▸ **Supplied records**:
● ● ● ● ● ● ●

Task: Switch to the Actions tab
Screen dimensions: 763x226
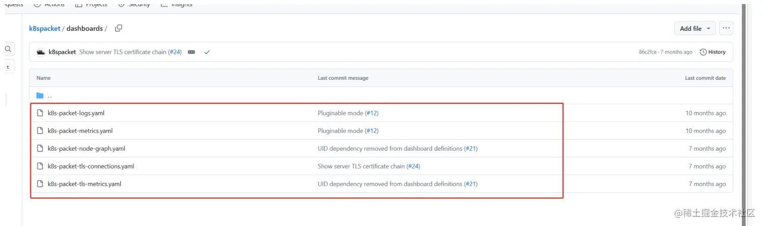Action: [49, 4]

● ● ● ● ● ● ●

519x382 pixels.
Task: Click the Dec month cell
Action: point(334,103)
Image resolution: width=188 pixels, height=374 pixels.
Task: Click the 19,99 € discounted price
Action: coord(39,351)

● ● ● ● ● ● ●

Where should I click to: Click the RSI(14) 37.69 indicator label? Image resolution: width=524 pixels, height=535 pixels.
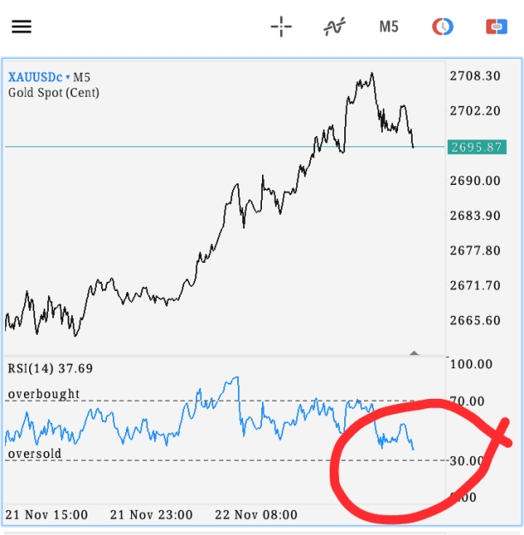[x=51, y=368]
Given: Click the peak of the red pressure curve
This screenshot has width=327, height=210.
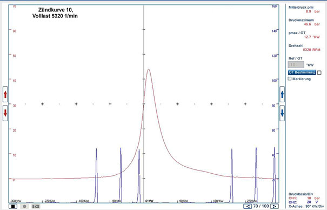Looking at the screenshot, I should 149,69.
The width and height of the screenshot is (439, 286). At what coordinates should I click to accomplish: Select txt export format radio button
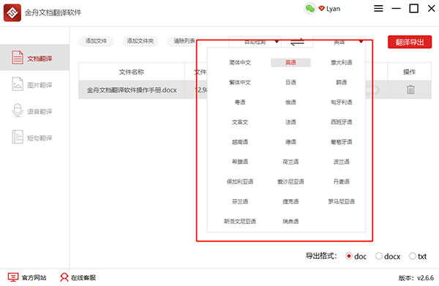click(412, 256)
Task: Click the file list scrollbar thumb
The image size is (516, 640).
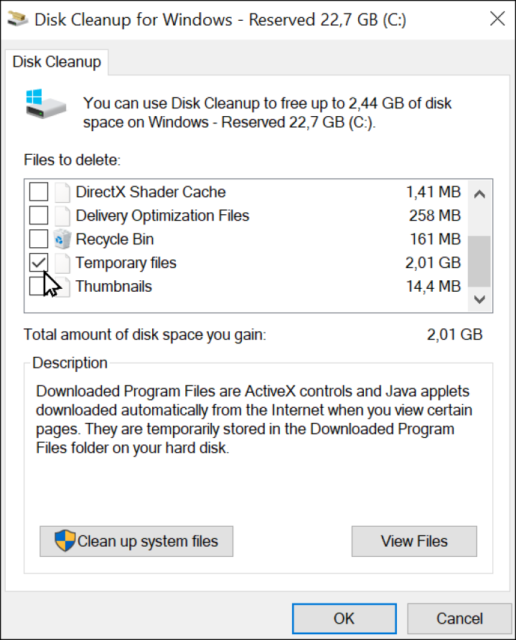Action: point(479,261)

● ● ● ● ● ● ●

▸ **Activity**: In the listing above, find the line containing "Given: Click the" and the line containing "Task: Click the file list scrollbar thumb", then return both of them and every line between, exactly, without pictures.

▸ **Answer to this task**:
Given: Click the peak of the red pressure curve
This screenshot has width=327, height=210.
Looking at the screenshot, I should 149,69.
The width and height of the screenshot is (439, 286). At what coordinates should I click to accomplish: Select txt export format radio button
click(412, 256)
Task: Click the file list scrollbar thumb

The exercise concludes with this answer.